> [Prompt] Omit any pictures, and restate word for word only the lines from the one with "Open the info icon next to SGR-garantiefonds" through the end of the data below.

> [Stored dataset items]
+ + + +
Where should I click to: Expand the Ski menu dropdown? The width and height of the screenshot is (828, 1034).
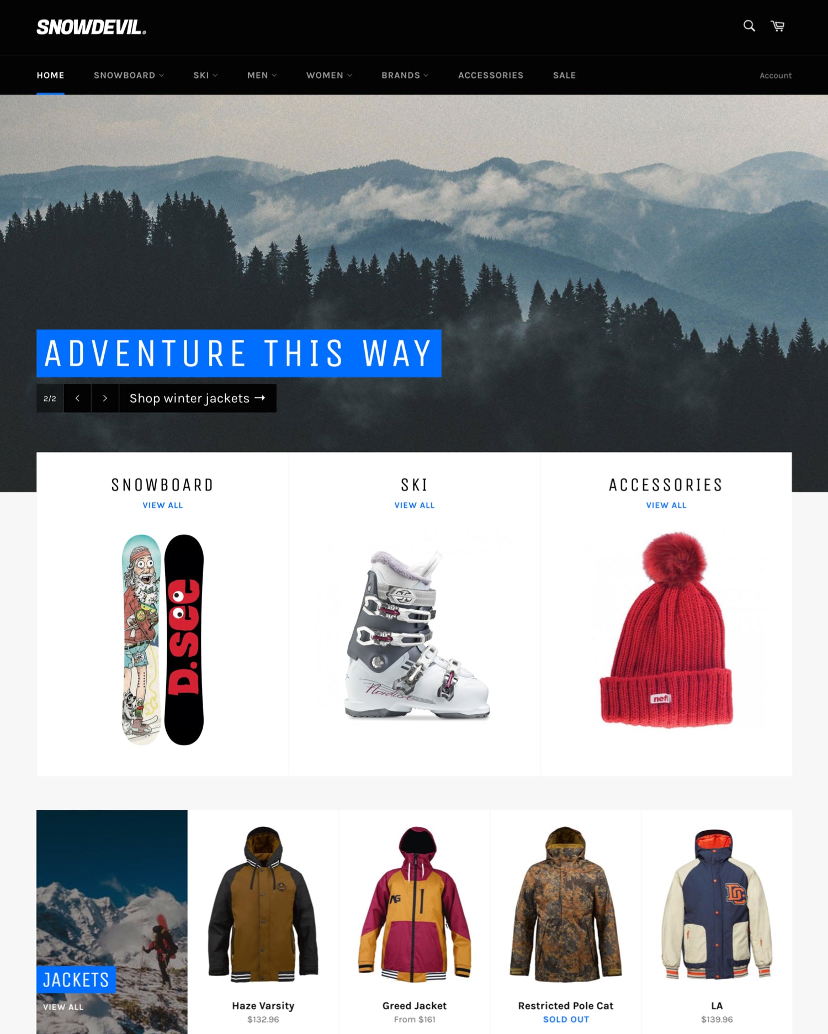(x=205, y=75)
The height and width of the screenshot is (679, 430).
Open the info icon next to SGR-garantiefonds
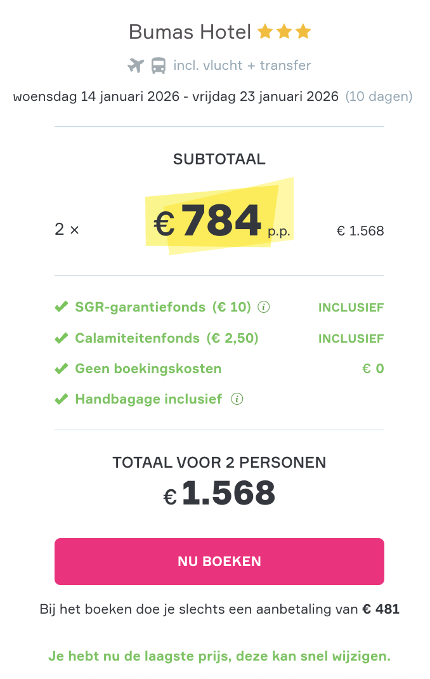pos(264,307)
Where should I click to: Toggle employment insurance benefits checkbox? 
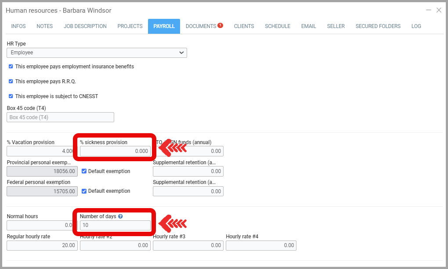(11, 67)
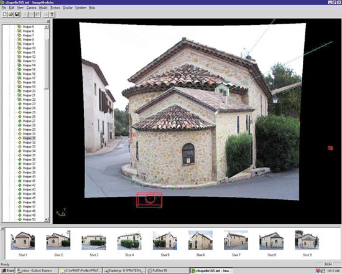Select Helper 12 in the tree
Image resolution: width=342 pixels, height=274 pixels.
[29, 57]
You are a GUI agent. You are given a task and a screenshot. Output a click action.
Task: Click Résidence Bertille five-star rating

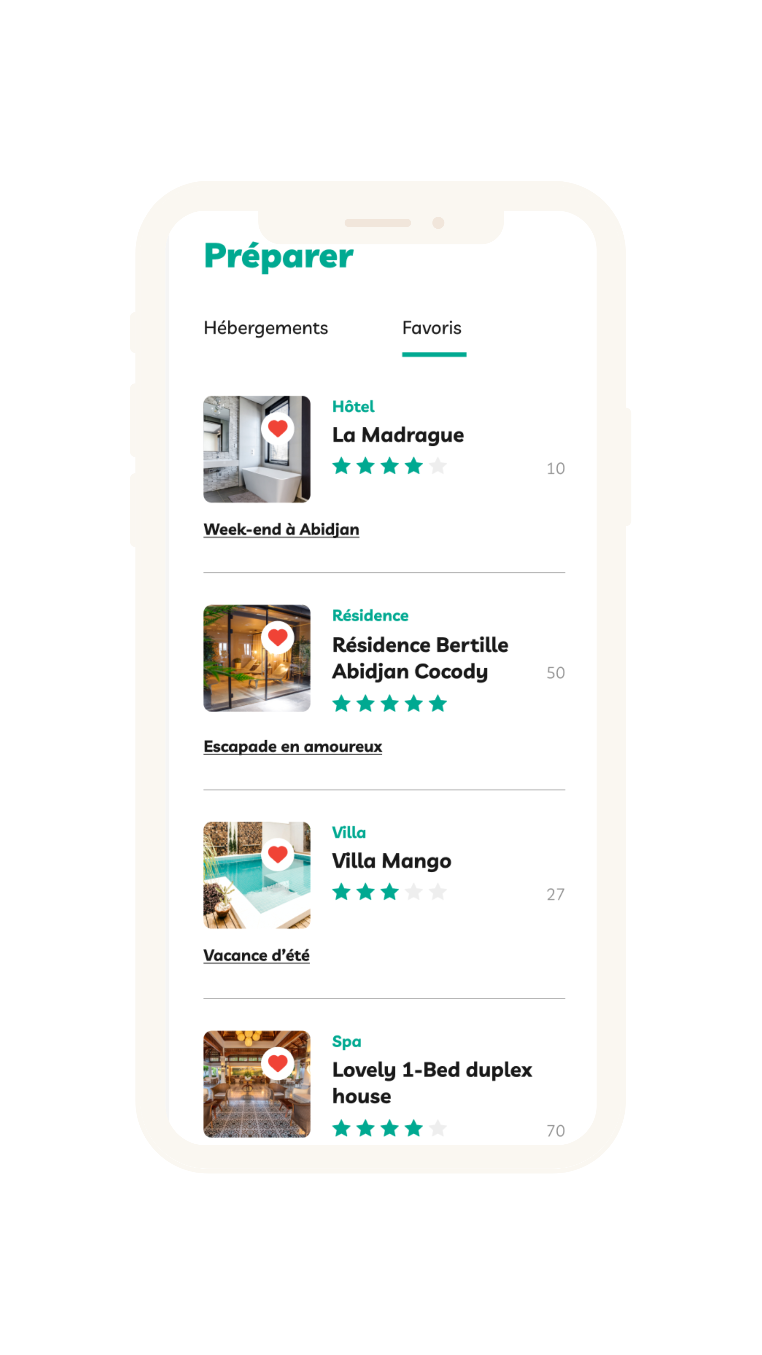pyautogui.click(x=390, y=704)
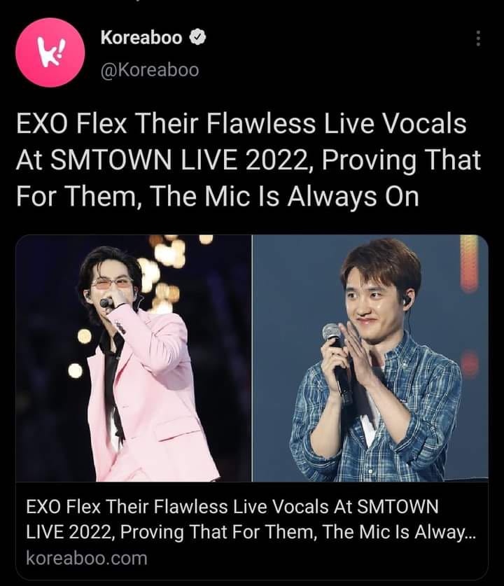Open photo of performer in plaid shirt
The height and width of the screenshot is (586, 504).
(x=370, y=358)
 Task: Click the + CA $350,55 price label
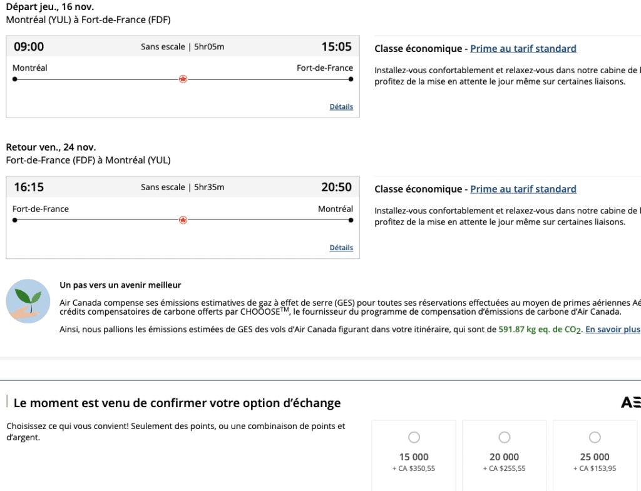[x=414, y=468]
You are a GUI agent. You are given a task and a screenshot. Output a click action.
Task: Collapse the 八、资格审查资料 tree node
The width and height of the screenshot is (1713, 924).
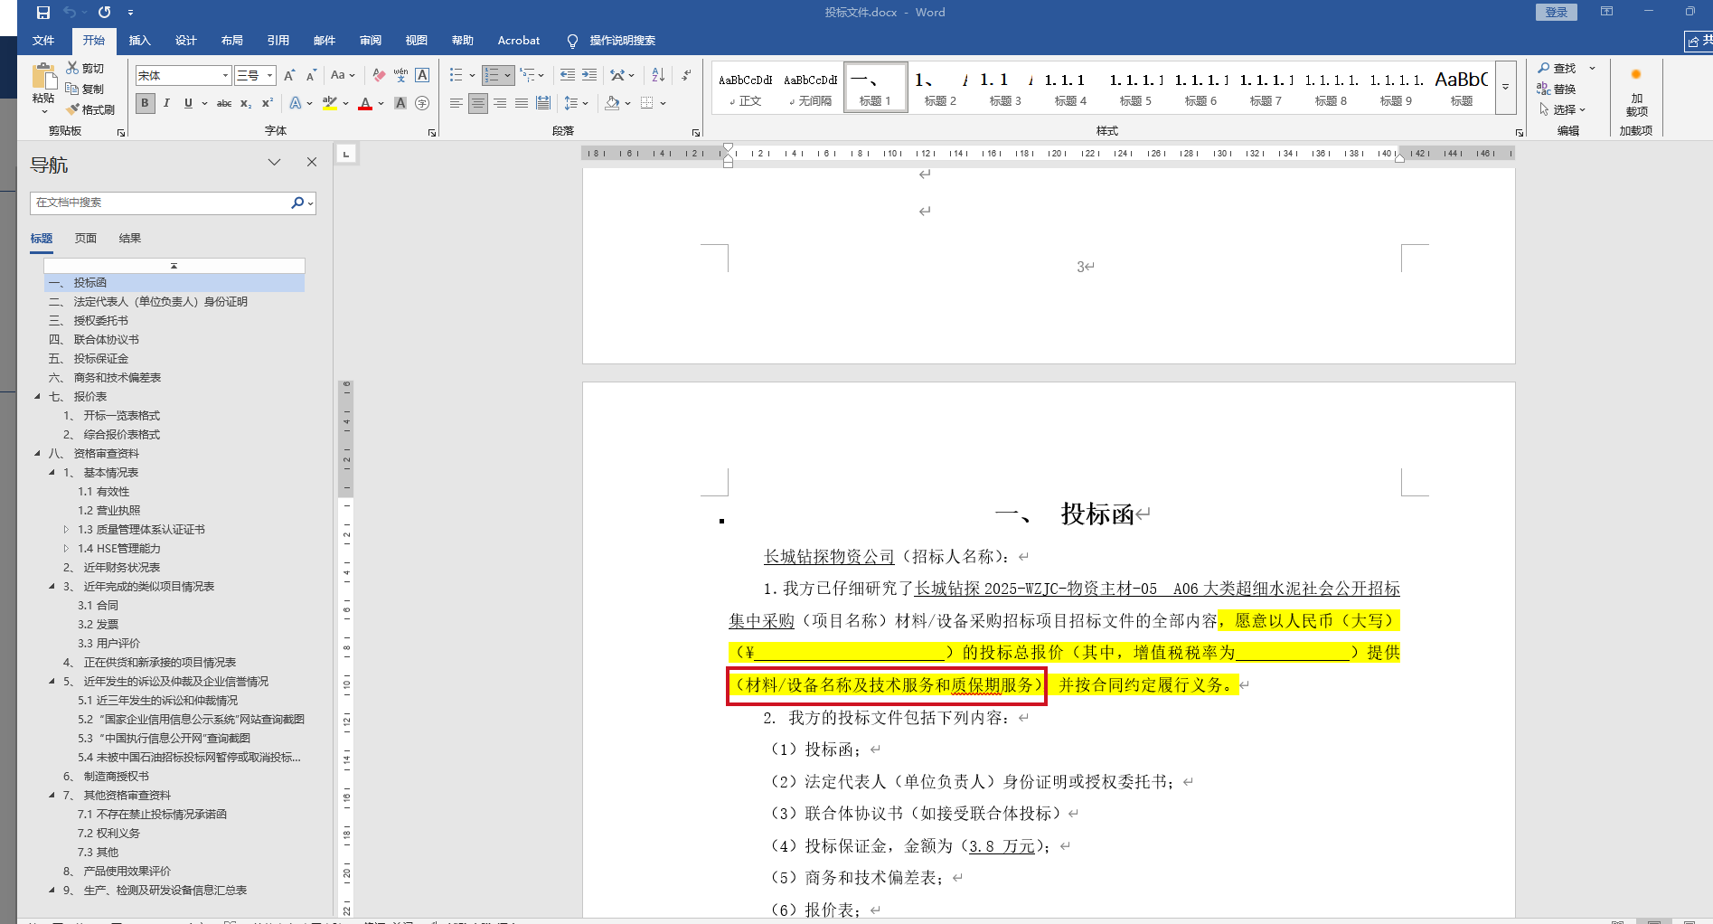click(37, 454)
+ + + +
> [Solution to this task]
Open the info icon next to SGR-garantiefonds
pos(264,307)
Where should I click to: Toggle employment insurance benefits checkbox? 
(11, 67)
Select Helper 12 in the tree
Image resolution: width=342 pixels, height=274 pixels.
[29, 57]
You are a GUI agent. You are given a task and a screenshot. Output a click action.
Task: Click Résidence Bertille five-star rating

pyautogui.click(x=390, y=704)
Open photo of performer in plaid shirt
The height and width of the screenshot is (586, 504).
(x=370, y=358)
 Task: Click the + CA $350,55 price label
[x=414, y=468]
You are a GUI agent. You are given a task and a screenshot. Output a click action.
Task: Collapse the 八、资格审查资料 tree node
The width and height of the screenshot is (1713, 924).
click(37, 454)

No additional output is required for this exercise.